Excerpted records —

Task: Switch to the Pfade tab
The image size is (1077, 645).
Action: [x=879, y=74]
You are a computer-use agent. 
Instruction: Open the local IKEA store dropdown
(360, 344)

--

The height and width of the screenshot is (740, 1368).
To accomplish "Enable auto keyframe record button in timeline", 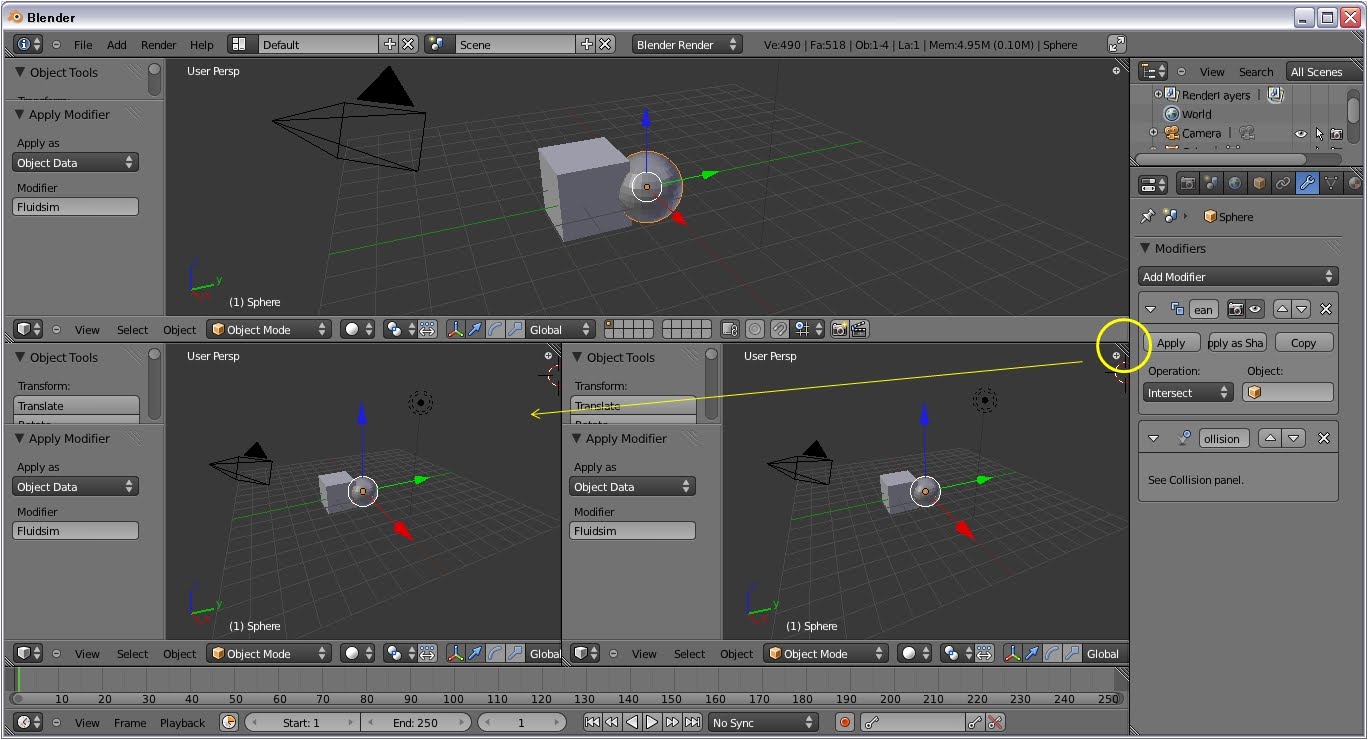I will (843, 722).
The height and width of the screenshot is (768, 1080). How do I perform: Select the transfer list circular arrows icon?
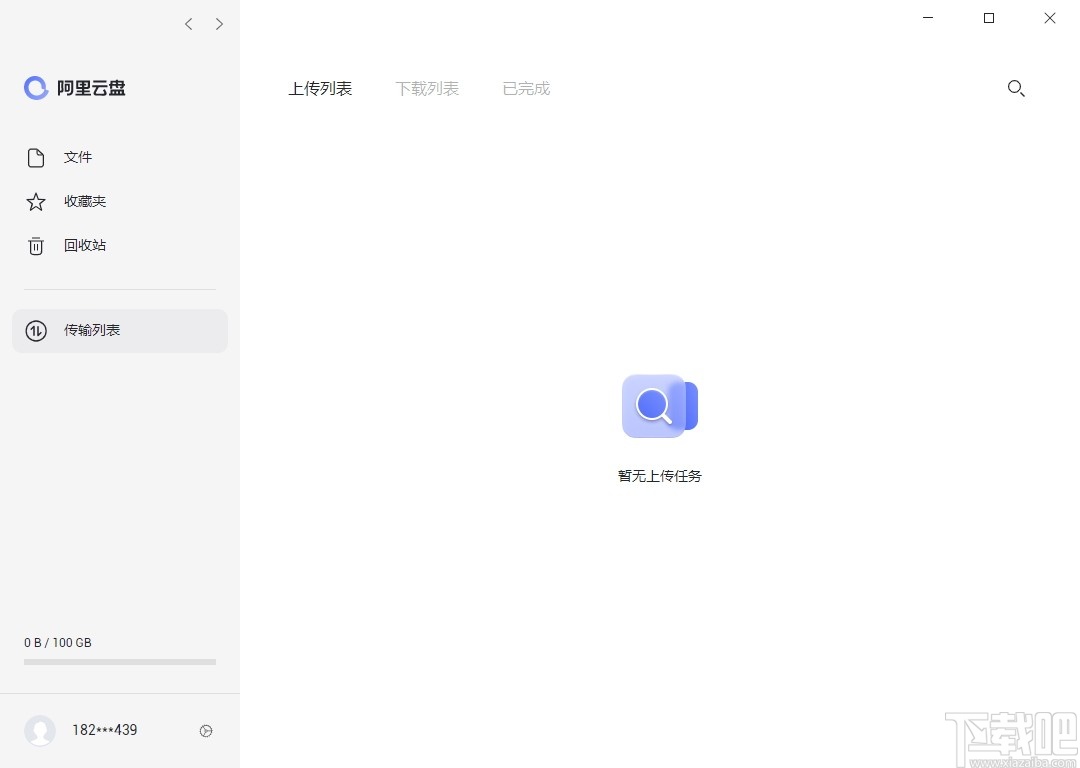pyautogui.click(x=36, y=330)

==

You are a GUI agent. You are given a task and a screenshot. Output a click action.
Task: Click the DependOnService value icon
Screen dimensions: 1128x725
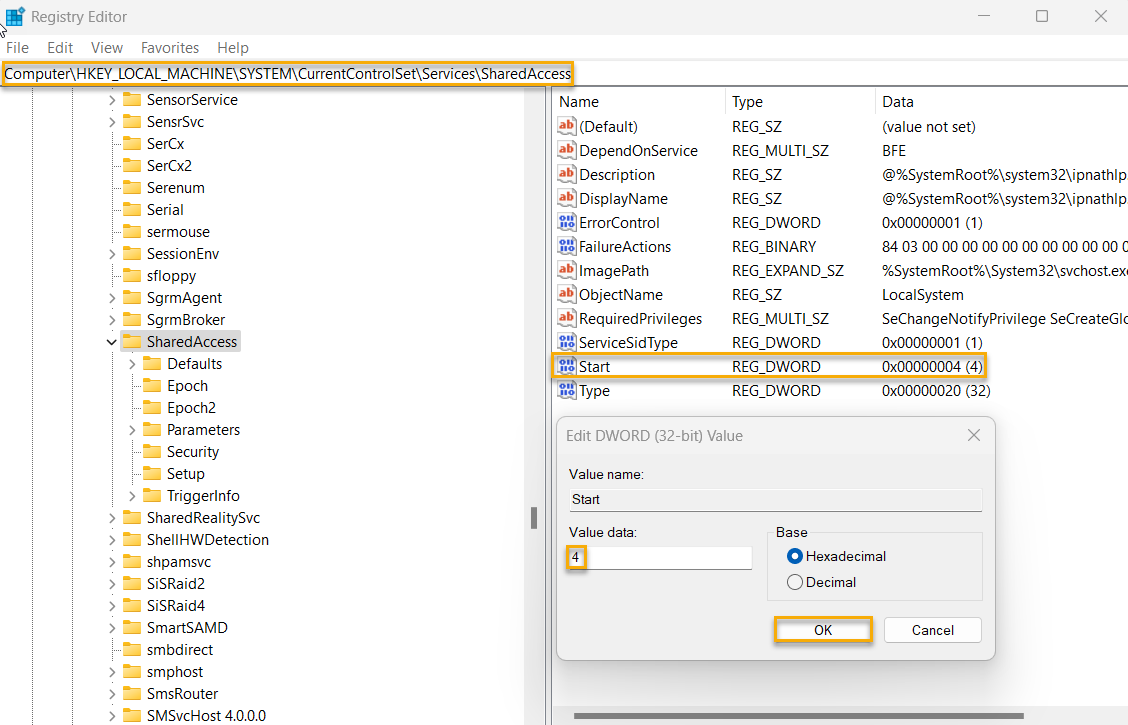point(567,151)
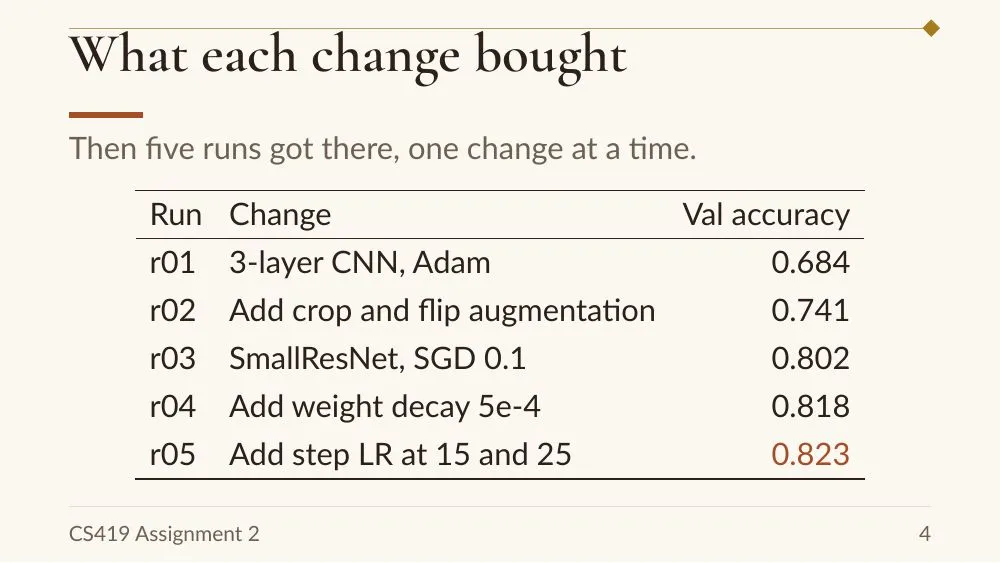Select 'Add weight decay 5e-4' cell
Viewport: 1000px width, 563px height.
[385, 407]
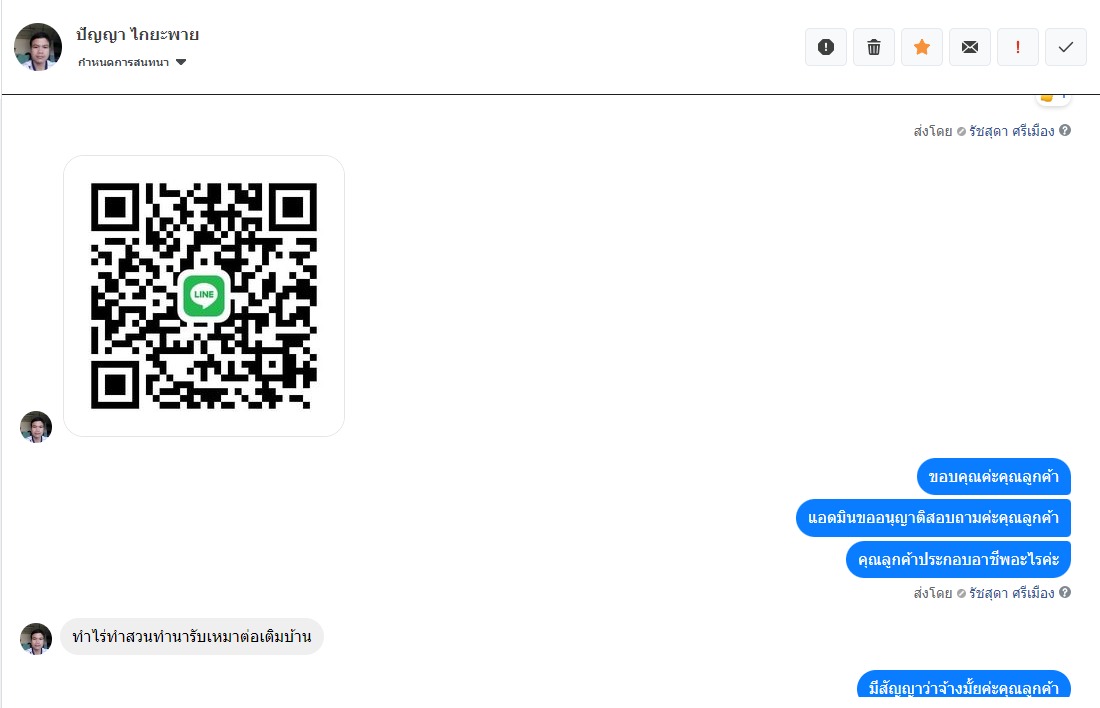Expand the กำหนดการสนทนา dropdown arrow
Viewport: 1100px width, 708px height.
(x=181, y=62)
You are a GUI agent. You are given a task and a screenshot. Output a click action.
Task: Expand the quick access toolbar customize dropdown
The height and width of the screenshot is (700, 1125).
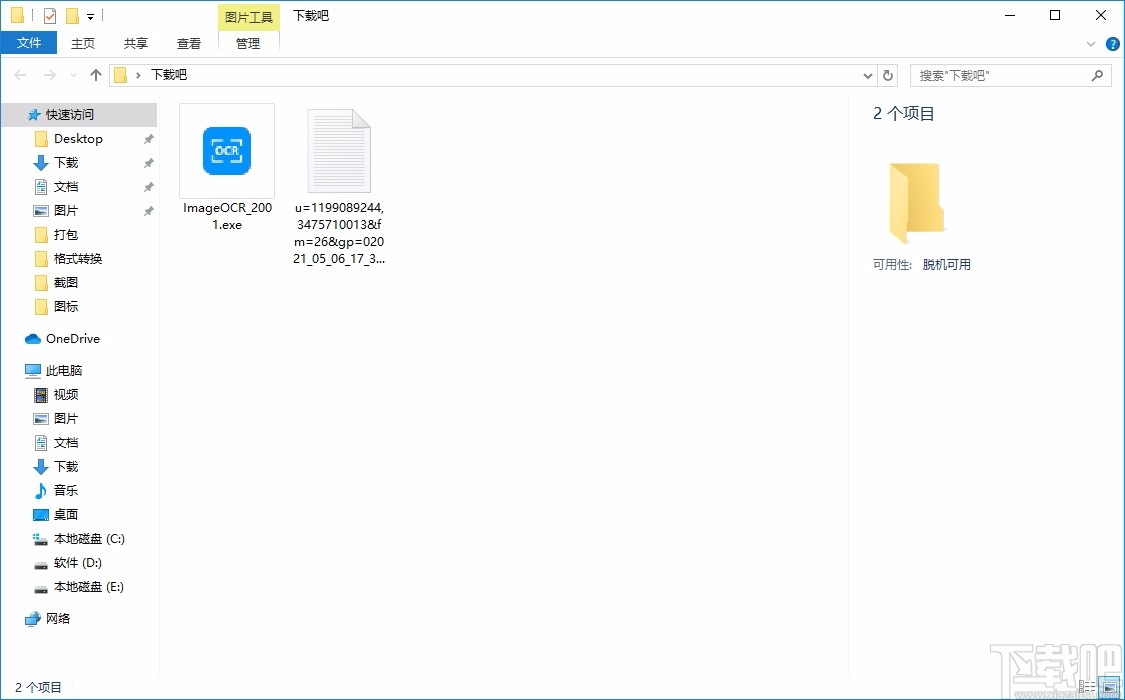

Task brief —
Word for word, retype the lines in the entries above that run from the one with "Screen dimensions: 1128x725" through the one with "The height and width of the screenshot is (700, 1125).". Both ends count; pictures do not.

Problem solution —
Screen dimensions: 1128x725
point(567,151)
Select 'Add weight decay 5e-4' cell
Viewport: 1000px width, 563px height.
[385, 407]
Expand the กำหนดการสนทนา dropdown arrow
Viewport: 1100px width, 708px height.
(x=181, y=62)
You are a GUI agent. You are given a task and a screenshot. Output a click action.
Task: Expand the quick access toolbar customize dropdown
The height and width of the screenshot is (700, 1125).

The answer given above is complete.